• **Text provided**:
The station's Bradley Place studios, in addition to housing a large number of its own programs, have also served as the production facilities for nationally syndicated programs, including Donahue, U.S. Farm Report, and At the Movies.

Lottery

WGN-TV served as the originating station for the Illinois Lottery beginning at its July 1974 inception. Live drawings initially aired as a half-hour Thursday night broadcast held at its Bradley Place studios. Channel 9 shared the drawing rights with WSNS-TV from March to May 1975 and again from September 1975 until August 1977, when WGN gained exclusivity over the telecasts. With the introduction of the Daily Game in February 1980, drawings began airing on the station at 6:57 p.m. nightly. After a three-year run on WFLD, the Lottery migrated the drawing telecasts back to WGN-TV in January 1987. In August 1992, the Lottery awarded the telecast rights to its drawings and game show to CBS-owned WBBM – which beat out competing offers from WGN and WLS-TV, and saw the move as a way to help improve viewership for its third-place-ranked 10:00 p.m. newscast – effective December 28. WBBM's bid was chosen for its offers to hold the drawings during its late newscast and agreed to handle promotional responsibilities and production costs. Citing in part the station's statewide cable distribution, the Lottery moved its telecasts back to WGN on January 1, 1994; with this move, citing declining revenues under the WBBM contract partly under the later drawing timeslot, the live evening results were shifted to 9:22 p.m. Midday drawings for Pick 3 and Pick 4 were added upon their introduction on December 20, 1994..

• **Work to do**:
(a) In the passage about WGN-TV and the Illinois Lottery, on what date did the Lottery's telecasts return to WGN after the WBBM contract?
(b) Resume the passage about WGN-TV and the Illinois Lottery, picking up after its final sentence.
You can set aside the lines that come after this; they play no part in the work here.

• **Stored data**:
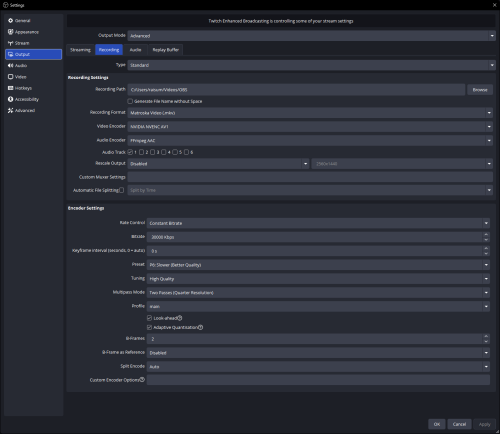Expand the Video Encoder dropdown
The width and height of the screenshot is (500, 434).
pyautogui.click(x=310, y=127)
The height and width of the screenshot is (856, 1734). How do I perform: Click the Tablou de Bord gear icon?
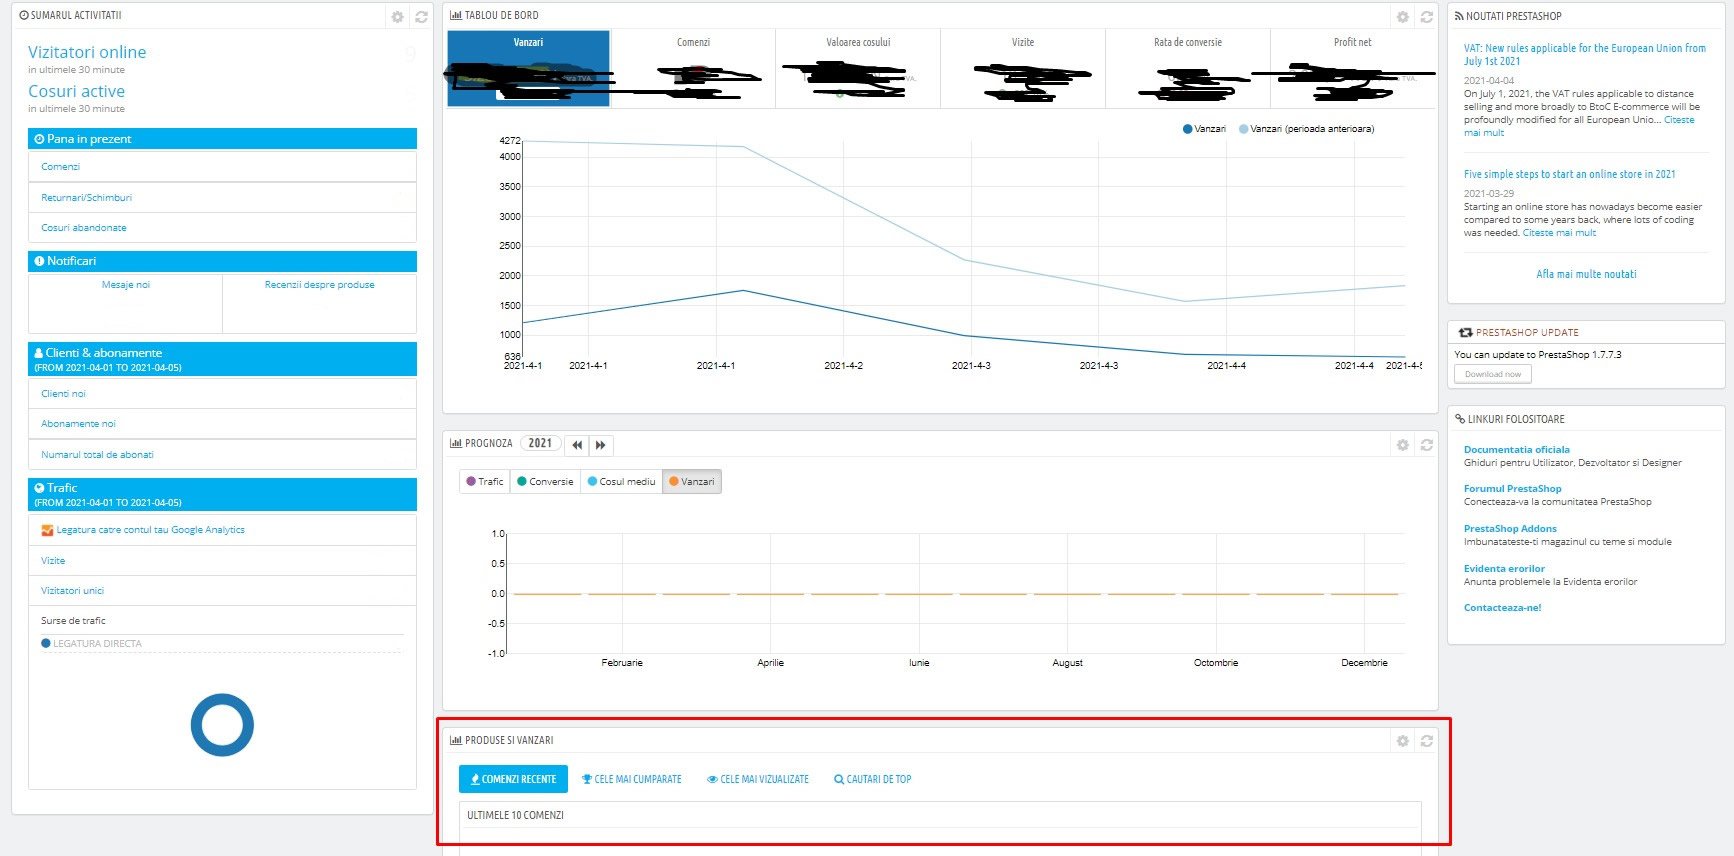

• **Responses to the exercise**:
(a) January 1, 1994.

(b)
In addition to the live drawing results, WGN also carried two lottery-produced weekly game shows. From September 16, 1989 to December 19, 1992 and from January 8 to July 2, 1994, the station aired $100,000 Fortune Hunt. Initially hosted by Jeff Coopwood with co-host Linda Kollmeyer, the program saw six contestants selected from a preliminary scratch-off entry ticket drawing choose panels from a numbered 36-panel game board containing various dollar amounts. The player with the highest prize amount after five rounds won $100,000 and their two chosen at-home partners won $500 each; the remaining on-air contestants kept their existing winnings, with their partners receiving $100. Its successor, Illinois Instant Riches, ran from July 9, 1994 to October 21, 2000, with Mark Goodman and Kollmeyer as co-hosts. Produced in conjunction with Mark Goodson Productions, it featured a similar drawing format as its predecessor, but had individual contestants chosen randomly by a wheel spun by Kollmeyer each round play various mini-games.
In September 1996, the station began carrying The Big Game multi-state drawing each Tuesday and Friday; Powerball drawings were eventually added upon Illinois joining that multi-state lottery in January 2010. WGN America ceased carrying the drawings nationally on December 12, 2014; the Lottery ceased televising its daily drawings outright and moved the results for the Pick 3, Pick 4, Lotto with Extra Shot and Lucky Day Lotto games exclusively to its website on October 1, 2015, upon switching to a random number generator structure.

Sports programming

Throughout its history, WGN-TV has had a long association with Chicago sports, with most of the city's major professional sports franchises – particularly the Chicago Cubs, White Sox, Bulls and Blackhawks – and several local and regional collegiate teams having regularly televised their games over channel 9.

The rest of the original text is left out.